Data supplied

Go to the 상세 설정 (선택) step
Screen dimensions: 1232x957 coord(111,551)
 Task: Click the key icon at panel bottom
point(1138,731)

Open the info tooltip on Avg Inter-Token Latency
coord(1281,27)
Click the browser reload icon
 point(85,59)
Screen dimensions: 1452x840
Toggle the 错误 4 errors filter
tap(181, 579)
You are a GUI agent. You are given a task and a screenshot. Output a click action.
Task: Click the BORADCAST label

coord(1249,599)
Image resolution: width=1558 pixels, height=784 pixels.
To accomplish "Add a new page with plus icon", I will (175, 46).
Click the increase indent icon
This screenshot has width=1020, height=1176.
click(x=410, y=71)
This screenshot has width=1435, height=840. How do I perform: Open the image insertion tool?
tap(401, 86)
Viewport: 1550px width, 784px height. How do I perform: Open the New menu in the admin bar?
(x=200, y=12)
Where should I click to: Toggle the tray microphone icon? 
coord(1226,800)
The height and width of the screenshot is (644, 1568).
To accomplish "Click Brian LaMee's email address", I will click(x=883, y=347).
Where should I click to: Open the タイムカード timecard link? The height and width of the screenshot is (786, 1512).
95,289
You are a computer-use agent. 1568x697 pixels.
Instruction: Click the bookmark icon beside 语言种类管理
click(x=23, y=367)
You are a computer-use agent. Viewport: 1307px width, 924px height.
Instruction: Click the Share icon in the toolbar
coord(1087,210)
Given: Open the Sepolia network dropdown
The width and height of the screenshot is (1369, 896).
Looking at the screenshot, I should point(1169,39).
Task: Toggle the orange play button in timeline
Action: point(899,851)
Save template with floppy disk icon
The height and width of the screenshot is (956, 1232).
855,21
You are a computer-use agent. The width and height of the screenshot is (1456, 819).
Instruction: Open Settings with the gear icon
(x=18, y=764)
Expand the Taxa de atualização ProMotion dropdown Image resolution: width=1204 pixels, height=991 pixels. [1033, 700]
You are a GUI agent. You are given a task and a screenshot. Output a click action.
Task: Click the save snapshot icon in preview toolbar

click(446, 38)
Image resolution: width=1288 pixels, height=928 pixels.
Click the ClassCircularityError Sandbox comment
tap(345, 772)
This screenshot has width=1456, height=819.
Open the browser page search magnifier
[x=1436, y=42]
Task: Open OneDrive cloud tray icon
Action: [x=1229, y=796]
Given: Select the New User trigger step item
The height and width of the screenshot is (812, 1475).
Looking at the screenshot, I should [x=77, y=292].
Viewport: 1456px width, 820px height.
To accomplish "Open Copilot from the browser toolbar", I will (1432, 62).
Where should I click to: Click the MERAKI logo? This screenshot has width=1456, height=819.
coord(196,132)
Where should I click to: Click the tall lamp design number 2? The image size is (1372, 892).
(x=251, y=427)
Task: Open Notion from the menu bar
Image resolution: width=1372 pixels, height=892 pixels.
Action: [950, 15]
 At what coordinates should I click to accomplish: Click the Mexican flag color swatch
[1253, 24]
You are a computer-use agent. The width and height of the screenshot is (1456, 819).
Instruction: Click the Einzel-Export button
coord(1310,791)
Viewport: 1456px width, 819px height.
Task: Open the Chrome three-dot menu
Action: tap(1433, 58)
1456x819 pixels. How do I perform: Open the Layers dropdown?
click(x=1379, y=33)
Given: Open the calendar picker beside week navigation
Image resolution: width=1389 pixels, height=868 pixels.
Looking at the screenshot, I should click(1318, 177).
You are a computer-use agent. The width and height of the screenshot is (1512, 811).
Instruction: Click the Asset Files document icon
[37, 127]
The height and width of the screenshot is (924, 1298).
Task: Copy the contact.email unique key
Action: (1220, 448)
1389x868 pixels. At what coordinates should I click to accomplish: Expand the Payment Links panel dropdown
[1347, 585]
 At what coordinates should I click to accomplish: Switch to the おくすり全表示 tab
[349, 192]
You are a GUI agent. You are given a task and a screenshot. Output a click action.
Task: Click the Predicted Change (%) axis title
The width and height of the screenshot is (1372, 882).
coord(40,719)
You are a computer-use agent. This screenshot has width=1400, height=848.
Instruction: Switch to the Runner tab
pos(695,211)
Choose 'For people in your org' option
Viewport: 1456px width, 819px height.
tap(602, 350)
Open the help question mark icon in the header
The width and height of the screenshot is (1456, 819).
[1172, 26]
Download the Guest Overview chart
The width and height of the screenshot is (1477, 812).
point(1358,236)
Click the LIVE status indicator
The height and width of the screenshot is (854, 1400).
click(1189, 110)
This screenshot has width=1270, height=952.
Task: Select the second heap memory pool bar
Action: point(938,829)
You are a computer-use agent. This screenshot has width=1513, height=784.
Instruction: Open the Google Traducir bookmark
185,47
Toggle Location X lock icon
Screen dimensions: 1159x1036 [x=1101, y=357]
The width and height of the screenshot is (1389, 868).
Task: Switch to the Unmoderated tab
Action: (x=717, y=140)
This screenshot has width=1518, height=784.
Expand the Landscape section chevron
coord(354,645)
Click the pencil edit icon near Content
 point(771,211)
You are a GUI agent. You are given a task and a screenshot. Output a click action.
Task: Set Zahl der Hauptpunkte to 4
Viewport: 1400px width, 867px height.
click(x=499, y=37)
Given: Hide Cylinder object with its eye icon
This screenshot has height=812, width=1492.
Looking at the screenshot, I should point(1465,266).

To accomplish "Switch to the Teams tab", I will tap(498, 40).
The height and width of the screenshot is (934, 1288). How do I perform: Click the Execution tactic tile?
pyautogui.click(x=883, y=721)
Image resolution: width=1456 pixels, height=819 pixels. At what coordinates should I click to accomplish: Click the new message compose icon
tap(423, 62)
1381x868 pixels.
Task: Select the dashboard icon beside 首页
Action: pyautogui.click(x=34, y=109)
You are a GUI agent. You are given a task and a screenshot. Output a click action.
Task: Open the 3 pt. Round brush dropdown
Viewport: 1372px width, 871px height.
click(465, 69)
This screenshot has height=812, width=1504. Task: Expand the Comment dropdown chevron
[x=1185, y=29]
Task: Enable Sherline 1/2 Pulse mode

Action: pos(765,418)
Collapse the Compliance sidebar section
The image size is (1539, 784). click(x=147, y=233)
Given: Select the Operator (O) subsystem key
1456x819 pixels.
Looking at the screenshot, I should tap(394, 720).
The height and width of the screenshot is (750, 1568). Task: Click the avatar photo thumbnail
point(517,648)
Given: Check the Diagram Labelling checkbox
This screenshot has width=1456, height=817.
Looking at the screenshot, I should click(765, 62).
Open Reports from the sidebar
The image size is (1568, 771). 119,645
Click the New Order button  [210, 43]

Aim of the exercise
For this exercise, copy the lines from the one that contains "The height and width of the screenshot is (750, 1568)." through the last line of the records, exactly and only those.

Exercise answer
The height and width of the screenshot is (750, 1568). Task: Click the avatar photo thumbnail
point(517,648)
Given: Check the Diagram Labelling checkbox
This screenshot has width=1456, height=817.
Looking at the screenshot, I should click(765, 62).
Open Reports from the sidebar
The image size is (1568, 771). 119,645
Click the New Order button  [210, 43]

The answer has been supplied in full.